Residual heat from the data center

Computer systems generate heat and must be cooled to function optimally. This is one of the most important tasks of a data center. After cooling, waste heat remains. It’s obviously a waste to let this heat go to waste; it’s much more sustainable to use this energy productively. That’s why we use heat generated in our data centers to heat buildings in the area. In Eindhoven, we are connected to the heat network of the High Tech Campus, where we provide other companies on the campus with heat. In exchange, we get cold back, which we can use to cool the equipment in our data center. In Aalsmeer, our waste heat warms a children’s center, a nursery, and a sports complex including a swimming pool. The largest waste heat project we have participated in so far is Rotterdam Schiebroek. In the coming years, up to 10,000 households will be partially heated by waste heat from our data center in Rotterdam Zestienhoven. All of our new data centers are prepared for exchanging heat. Whenever a waste heat initiative is set up near one of our data centers, we are ready to participate.
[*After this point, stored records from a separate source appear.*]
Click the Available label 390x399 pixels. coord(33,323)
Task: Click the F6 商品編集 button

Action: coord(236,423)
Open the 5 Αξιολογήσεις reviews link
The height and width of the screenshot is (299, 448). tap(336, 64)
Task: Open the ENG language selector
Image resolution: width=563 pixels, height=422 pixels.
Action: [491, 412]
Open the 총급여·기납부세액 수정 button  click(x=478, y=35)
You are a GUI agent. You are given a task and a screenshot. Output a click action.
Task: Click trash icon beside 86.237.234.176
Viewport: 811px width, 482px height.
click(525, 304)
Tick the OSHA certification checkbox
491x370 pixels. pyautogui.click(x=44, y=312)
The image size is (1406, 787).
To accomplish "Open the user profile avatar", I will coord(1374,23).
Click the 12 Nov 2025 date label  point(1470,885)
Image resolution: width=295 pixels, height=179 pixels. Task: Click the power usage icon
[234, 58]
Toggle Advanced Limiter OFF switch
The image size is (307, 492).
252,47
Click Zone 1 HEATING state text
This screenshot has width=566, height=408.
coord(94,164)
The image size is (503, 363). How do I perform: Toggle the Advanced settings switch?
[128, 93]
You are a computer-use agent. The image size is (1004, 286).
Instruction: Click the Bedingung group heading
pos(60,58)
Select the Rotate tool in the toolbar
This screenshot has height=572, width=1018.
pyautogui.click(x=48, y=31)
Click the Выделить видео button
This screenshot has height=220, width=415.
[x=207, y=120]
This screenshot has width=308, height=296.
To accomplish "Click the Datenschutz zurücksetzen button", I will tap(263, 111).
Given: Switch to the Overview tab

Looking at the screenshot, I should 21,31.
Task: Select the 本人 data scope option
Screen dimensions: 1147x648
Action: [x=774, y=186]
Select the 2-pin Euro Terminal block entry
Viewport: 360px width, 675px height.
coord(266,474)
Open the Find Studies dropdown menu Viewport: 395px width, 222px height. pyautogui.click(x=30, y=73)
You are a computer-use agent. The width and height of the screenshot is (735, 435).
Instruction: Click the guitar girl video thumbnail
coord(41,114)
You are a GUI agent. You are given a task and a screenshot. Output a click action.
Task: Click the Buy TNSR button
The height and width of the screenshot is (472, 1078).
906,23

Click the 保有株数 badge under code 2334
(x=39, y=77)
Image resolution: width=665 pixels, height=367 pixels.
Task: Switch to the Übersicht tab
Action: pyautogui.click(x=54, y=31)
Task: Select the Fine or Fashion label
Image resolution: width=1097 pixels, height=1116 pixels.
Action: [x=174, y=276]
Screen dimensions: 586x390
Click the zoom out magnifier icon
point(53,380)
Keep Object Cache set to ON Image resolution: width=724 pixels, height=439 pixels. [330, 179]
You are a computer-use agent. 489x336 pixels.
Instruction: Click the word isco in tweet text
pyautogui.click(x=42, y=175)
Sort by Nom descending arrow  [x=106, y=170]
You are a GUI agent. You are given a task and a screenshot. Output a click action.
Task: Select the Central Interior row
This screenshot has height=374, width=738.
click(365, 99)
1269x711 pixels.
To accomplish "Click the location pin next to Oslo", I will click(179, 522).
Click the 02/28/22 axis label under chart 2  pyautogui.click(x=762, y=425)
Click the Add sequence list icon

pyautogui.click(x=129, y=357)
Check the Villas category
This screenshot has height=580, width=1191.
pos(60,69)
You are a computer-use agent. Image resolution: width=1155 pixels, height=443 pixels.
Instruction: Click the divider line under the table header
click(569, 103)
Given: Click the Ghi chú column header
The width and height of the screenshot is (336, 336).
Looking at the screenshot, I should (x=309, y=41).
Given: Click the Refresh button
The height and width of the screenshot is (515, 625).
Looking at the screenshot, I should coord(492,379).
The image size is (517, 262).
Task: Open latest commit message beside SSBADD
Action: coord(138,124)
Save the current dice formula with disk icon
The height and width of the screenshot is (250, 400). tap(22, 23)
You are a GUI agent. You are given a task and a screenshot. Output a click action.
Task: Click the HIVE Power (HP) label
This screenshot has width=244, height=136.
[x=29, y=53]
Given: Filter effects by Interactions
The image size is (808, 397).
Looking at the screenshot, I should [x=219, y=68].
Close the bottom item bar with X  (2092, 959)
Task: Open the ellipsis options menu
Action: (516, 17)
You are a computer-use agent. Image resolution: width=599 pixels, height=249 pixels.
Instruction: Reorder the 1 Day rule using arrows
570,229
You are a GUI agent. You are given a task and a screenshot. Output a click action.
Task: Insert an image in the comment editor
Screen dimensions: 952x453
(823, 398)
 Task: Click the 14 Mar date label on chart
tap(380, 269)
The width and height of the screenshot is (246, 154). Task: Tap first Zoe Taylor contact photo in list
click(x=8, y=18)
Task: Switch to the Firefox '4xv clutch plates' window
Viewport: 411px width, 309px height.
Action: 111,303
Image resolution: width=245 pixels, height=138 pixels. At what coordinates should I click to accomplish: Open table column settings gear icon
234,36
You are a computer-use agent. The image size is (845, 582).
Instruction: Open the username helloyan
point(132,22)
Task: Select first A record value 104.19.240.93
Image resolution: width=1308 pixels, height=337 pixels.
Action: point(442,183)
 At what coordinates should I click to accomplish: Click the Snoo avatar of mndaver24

Modularly built data centers

We build all of our new data centers using a modular concept. This means that spaces, components, and systems are only put in place or operational when they are actually going to be used. This approach results in a significant lower energy consumption, because lighting, power supplies, cooling, monitoring systems, etc. only consume energy when it’s really necessary. Sensors that activate lighting only when people are present and replacing equipment with newer, more energy-efficient versions help us achieve our sustainability goals. Of course, we will continuously look for even more improvements in our buildings.

Based on these four pillars, we are constantly working to improve our sustainability. We keep looking for ways to reduce our energy consumption even more and to make a contribution to the liveability of our world. We do that in collaboration with our partners and customers. We are constantly working on new possibilities and innovations and as a result, we’re leading the market in sustainability.